We cancelled cable, $150 per month. Since we already had Netflix and Amazon Prime, we realized 100% of the savings. One of my favorite things to do was, “go get something to eat.” Sometimes we would eat out three meals a day. So dumb! Now we limit ourselves to one or two dinners a week, and maybe a brunch on the weekend. We could cut more, and probably will, now that we have seen how easy (and enjoyable) it is here in Italy. We replaced all that eating out with cooking at home and having leftovers from a night out. Cooking at home is kind of like a (free) date night, and teamwork. It’s quite fun, actually. I still can’t reel my wife in on the drinking the free water instead of soda at restaurants, sigh. To be honest with you, I prefer water or tea and have never liked soda, so it’s not hard for me. This is a toughie to calculate, as meals vary, but let’s say that we eliminated five dinners out per month at $50 each. $250 saved and replaced with about $50 of groceries. Net savings: $200. This was just eating out. Remember when I said, “don’t drink your money?” Yeah, I love coffee, I do. Starbucks is a great promoter, they really are. They have convinced people, including myself, to pay $5-$7 for a fancy coffee drink. I stopped, cold turkey. No, not coffee, that’s ludicrous, I quit Starbucks. At least $6 at 20 times per month. Thanks for the extra hundred dollar bill in my pocket! We also cancelled our completely unused gym membership, $50 per month. A summary: $150 cable, $200 food, $120 Starbucks, $50 gym. Three things, only three things saved us over $500 every single month. $500. Guys (and gals), that’s a car payment, a fancy car car payment. We saved a CAR by eliminating three things. Think of what you can do if you put all 9 band-aids to work!

10. Number 10? Wait, the title is 9 leaks, not 10. Okay, you get a bonus. Make a goal.

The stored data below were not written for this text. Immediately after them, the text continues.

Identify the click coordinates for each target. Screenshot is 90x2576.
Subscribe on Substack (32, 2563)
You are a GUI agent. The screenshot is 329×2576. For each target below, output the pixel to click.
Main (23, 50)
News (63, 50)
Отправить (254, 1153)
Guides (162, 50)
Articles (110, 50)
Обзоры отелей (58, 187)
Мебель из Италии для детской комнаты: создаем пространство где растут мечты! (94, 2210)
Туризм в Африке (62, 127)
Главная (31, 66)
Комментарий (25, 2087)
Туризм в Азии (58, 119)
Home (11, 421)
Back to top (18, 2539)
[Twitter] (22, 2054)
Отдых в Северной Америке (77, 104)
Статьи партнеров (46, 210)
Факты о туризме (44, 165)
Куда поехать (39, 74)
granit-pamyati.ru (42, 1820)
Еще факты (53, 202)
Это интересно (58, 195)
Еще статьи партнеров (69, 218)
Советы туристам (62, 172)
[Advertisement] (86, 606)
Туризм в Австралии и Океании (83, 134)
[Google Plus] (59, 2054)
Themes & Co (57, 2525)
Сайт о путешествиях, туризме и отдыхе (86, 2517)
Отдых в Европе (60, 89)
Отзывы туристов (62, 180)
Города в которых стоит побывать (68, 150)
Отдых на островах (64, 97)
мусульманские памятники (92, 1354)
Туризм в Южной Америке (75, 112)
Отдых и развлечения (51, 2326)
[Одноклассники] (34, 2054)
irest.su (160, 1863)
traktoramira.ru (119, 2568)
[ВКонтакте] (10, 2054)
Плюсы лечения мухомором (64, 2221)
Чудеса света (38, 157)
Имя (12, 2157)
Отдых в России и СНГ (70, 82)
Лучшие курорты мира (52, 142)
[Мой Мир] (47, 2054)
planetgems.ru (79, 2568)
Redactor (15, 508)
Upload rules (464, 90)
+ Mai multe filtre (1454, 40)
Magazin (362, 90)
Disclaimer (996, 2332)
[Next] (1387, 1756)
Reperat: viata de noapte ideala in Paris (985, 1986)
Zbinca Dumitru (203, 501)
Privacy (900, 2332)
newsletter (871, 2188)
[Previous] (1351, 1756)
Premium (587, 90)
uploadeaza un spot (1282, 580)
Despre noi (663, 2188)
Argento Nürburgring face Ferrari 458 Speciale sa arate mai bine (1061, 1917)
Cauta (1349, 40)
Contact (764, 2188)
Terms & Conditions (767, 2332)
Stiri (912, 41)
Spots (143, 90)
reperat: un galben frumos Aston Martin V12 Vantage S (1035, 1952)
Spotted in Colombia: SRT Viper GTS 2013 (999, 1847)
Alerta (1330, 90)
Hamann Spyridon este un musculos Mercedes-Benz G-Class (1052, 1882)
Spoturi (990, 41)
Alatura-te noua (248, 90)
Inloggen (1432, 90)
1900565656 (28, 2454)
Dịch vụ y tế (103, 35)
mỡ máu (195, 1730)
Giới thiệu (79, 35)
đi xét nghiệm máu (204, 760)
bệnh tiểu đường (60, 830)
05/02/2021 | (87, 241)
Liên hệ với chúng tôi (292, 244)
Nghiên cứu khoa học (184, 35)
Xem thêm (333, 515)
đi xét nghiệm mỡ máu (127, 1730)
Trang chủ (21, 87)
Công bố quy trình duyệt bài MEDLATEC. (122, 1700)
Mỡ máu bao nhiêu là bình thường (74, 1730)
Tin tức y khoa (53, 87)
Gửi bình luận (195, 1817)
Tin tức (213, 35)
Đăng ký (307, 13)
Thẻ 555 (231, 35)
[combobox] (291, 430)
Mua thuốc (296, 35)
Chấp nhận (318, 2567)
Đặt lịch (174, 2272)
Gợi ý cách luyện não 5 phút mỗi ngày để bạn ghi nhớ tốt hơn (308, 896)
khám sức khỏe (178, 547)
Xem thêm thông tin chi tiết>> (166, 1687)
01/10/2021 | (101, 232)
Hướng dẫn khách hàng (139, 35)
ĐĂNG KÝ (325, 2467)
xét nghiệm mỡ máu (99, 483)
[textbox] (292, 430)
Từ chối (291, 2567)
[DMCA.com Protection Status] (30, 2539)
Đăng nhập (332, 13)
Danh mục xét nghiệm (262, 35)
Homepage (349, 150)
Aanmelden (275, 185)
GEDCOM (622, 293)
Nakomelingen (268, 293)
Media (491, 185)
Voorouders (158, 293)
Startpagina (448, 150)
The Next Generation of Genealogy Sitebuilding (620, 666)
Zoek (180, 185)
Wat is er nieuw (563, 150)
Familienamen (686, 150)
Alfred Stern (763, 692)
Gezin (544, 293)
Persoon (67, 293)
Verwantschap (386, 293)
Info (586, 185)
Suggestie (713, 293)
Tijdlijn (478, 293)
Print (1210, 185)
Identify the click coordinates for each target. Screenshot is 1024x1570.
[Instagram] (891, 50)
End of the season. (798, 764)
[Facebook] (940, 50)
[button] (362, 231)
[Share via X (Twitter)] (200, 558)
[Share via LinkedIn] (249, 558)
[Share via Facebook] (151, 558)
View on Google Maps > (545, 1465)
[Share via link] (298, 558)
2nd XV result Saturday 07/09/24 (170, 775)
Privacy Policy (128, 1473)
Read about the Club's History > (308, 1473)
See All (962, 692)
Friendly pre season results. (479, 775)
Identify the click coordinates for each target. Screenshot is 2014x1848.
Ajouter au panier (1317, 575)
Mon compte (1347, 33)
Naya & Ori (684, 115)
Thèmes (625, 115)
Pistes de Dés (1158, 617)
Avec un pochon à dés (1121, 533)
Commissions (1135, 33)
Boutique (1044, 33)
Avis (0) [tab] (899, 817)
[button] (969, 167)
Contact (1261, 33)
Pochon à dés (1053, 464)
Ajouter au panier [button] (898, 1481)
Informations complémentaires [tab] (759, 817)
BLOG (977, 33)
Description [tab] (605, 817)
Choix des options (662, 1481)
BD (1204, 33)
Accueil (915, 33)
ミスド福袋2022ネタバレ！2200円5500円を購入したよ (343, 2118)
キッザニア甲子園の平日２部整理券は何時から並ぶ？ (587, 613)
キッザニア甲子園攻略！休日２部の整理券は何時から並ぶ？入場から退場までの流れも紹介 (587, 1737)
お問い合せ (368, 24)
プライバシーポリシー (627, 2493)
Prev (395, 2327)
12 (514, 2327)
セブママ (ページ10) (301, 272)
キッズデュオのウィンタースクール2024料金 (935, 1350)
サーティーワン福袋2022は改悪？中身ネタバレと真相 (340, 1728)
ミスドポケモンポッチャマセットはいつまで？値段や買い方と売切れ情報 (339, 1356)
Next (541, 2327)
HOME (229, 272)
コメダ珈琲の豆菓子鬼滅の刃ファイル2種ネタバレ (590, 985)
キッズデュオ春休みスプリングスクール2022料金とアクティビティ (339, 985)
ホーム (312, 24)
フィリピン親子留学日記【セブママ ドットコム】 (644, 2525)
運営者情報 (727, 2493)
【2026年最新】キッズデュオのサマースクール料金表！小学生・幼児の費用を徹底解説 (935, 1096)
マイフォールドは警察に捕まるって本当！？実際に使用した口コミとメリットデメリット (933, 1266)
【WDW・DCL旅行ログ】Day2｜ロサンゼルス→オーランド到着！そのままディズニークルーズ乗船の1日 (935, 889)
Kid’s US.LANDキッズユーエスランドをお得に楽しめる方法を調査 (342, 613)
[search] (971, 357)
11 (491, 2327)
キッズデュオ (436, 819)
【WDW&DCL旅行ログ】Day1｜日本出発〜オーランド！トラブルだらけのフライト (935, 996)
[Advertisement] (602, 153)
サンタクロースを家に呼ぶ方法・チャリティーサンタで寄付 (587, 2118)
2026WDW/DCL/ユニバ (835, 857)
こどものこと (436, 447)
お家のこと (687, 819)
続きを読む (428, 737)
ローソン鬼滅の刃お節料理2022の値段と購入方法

This was #1 on my 23 Ways to Retire in Your Thirties. However, it is last on this list. Not because it isn’t important, it is, but it fits here. You’ve plugged up your leaks, well some of them, maybe all of them, and now what? Set a goal for this extra money. Beef up your savings or investment accounts, save for vacation, pay cash for your next car, whatever. Just give it a purpose, else you have no incentive to plug those leaks. I would rather you drink the coffee at work and be able to go on a tropical getaway with all the money you saved, money that you would’ve give to the convenience store, Starbucks, and McDonalds. I think we can all agree, sipping on a rum cocktail in the Dominican beats having an energy drink and moon-pie on the way to soccer practice. And I’ve never even been to the Dominican, heavy sigh.